MCCARTHY: Yes, I think it would be interesting to evaluate survey participants, on which financial niche they are marketing toward. I do think that some of these attributes might have different order rankings based on which financial niche, you are marketing in. For example, if you are marketing toward a foreign exchange brokerage account, that order might be different compared to an Institutional Investor within equities.
WREAKS: That’s a good point and a good suggestion, Meghan. Thank you. Kristie, how about you? Any additional thoughts or suggestions about the overall ranking of messaging attributes?
TILLINGHAST: Thanks, Bill. I think now is the time—more than ever—for the marketers of financial products and services to think differently about these products and offerings. So I might suggest a different, or alternate, list of attributes. It’s less about being opportunistic and more about being genuine, caring and responsive.
WREAKS: Kristie, thank you for that. Bob, how about you? Any additional thoughts about the overall rankings?
VERRICO: Bill, for me, as I look at these product attributes in rank order, I see two distinct camps emerge. The top three (“It’s More Secure/Safe,” “It Offers More Sound Advice,” and “It Saves More Money” are what I will call more “value centric” in what they describe. The second grouping (bottom half of the ranked list) are more product or company focused. Those ranked higher are intended for those dealing with certain “value” issues and the guidance they require. The others are more focused on the product and the brand.
WREAKS: So what does this tell us?
VERRICO: It tells us that, at the end of the day, the value that financial consumers extract from financial product is what really matters. Yes, the circumstances may change. What they value—or the order in which they value them—might change, but what really matters to financial audiences is value.

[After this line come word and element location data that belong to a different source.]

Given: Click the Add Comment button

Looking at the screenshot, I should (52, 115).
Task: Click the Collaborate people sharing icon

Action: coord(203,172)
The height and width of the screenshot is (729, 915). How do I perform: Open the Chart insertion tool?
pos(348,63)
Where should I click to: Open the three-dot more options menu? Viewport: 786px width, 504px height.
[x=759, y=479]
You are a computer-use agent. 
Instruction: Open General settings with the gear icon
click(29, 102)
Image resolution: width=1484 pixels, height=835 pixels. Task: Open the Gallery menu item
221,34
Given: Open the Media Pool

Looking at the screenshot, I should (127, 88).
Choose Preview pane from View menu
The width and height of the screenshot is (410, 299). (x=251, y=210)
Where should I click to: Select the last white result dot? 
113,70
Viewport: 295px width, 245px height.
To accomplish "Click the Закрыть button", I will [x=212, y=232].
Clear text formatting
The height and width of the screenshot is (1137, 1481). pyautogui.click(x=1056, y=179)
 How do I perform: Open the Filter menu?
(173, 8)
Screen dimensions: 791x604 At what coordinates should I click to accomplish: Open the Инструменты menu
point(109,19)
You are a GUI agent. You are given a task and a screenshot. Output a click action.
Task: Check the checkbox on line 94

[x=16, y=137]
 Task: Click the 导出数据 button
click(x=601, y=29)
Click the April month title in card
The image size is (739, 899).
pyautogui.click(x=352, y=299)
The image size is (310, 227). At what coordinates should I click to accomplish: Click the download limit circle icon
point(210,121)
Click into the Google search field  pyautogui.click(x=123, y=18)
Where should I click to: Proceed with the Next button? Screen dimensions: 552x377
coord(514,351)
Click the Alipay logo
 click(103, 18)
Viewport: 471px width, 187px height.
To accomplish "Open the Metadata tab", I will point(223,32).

WREAKS: Bob, thank you for that. Makes total sense. Panel, I wish to thank you all for this enlightening analysis of messaging and tonality today in financial marketing. These are most unusual times and making sense of how to address financial customers and the industry at large is not a science. It is an art. There is no text book that can tell us exactly how to do this right. Rather, the only way for us all to get a better understanding of the most effective messaging today is by talking it through—with experts such as yourselves. That we have done. And I thank you all.